Joubert-Ceci paid tribute to Lolita Lebrón and Juan Mari Bras, heroic leaders of the Puerto Rican independence struggle who died recently. Cheryl LaBash, co-chair of the U.S.-Cuba Labor Exchange, paid tribute to the late Rev. Lucius Walker of IFCO/Pastors for Peace, a longtime Cuba solidarity activist. Lucy Pagoada, member of Honduran Resistancia-USA and the  IAC Latin America-Caribbean Solidarity Committee,, spoke on the ongoing resistance to the 2009 U.S.-supported rightwing coup in Honduras.

Mick Kelly from the Freedom Road Socialist Organization publicly thanked WWP on behalf of himself and 13 other anti-war and socialist activists who were victims of FBI raids in Midwest cities this past Sept. 24. In early October, these activists refused to testify before a repressive grand jury hearing in Chicago. Aaron Mercredi gave solidarity greetings from the Canada-based Fire This Time Movement for Social Justice.

The plenary sessions on Sunday were devoted to why workers need a revolutionary party. Party speakers included Deirdre Griswold, WWP founding member and WW editor; LeiLani Dowell, WW managing editor, FIST leader and lesbian/gay/bi/trans/queer activist; David Sole, Detroit branch founding member; Gloria Verdieu, San Diego Coalition to Free Mumia Abu-Jamal and IAC leader; Peter Gilbert, Durham and Raleigh FIST founder; Gavrielle Gemma, New York organizer with the Bail Out the People Movement; and Judy Greenspan from San Francisco.

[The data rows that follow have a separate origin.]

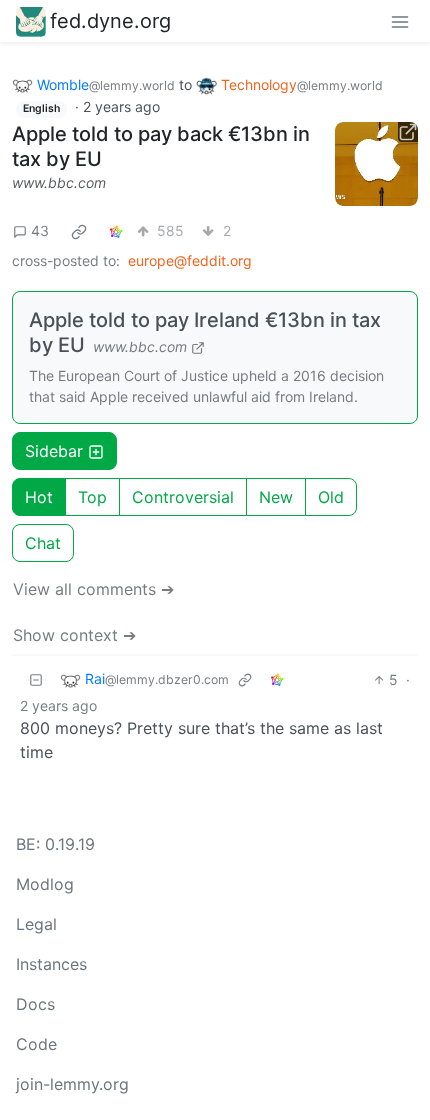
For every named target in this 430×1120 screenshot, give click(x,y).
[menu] (400, 21)
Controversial (183, 497)
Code (36, 1044)
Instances (51, 964)
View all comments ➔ (93, 589)
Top (92, 497)
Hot (39, 497)
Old (331, 497)
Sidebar (54, 451)
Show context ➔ (74, 635)
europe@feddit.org (190, 260)
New (276, 497)
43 (40, 230)
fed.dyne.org (110, 21)
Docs (35, 1004)
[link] (79, 231)
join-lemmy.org (72, 1084)
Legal (36, 924)
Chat (43, 543)
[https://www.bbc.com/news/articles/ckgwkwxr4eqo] (377, 164)
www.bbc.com (59, 182)
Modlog (45, 884)
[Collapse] (36, 679)
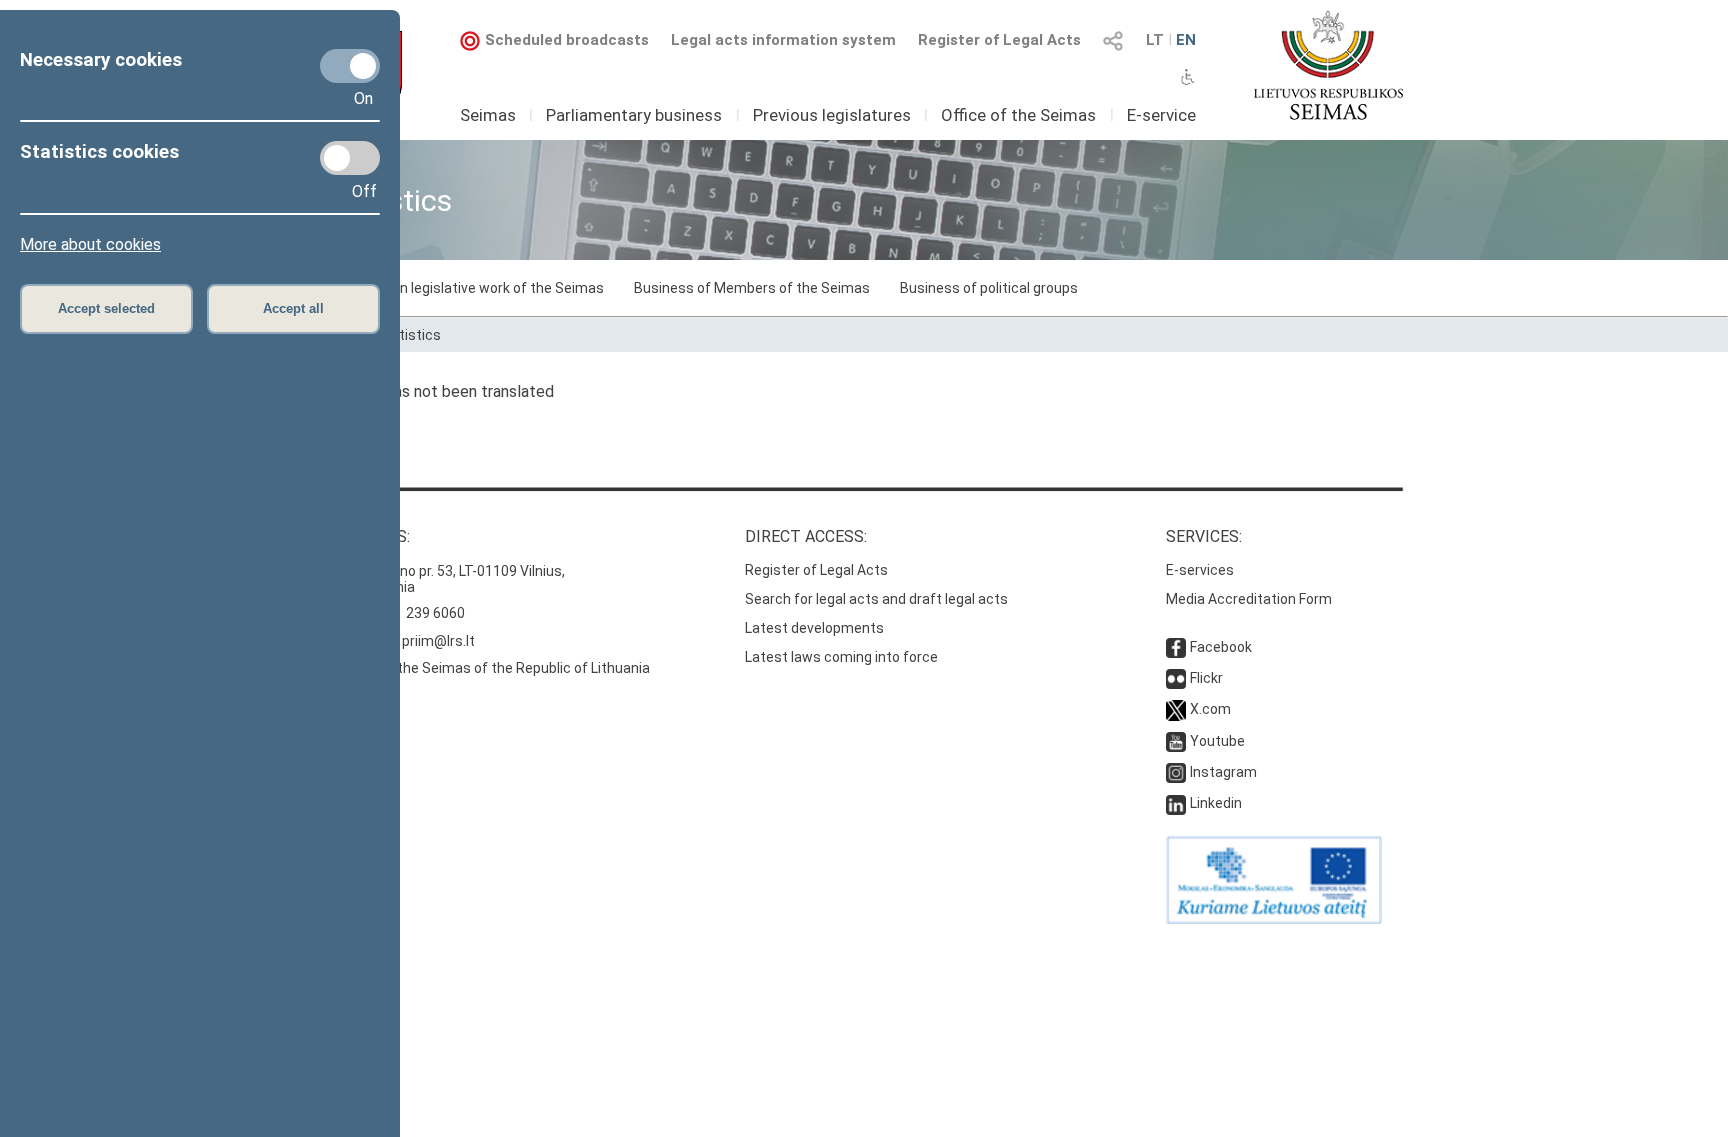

Larry Holmes gave the conference summation in which he called for a renewed urgency to prioritize the need to build anti-capitalist and pro-socialist unity. The conference ended with the singing of the communist anthem, The Internationale.

Cultural performances were provided by The Last Internationale, a revolutionary anarchist group, who sang “Workers of the World Unite,” along with spoken word by Myia Campbell and Mike Martinez. Podcasts of plenary talks will be posted at workers.tv. Read more than 30 conference solidarity greetings at workers.org.

The writer, Monica Moorehead, WWP secretariat member and editor of “Marxism, Reparations and the Black Freedom Struggle,” spoke in the first panel of the second plenary session.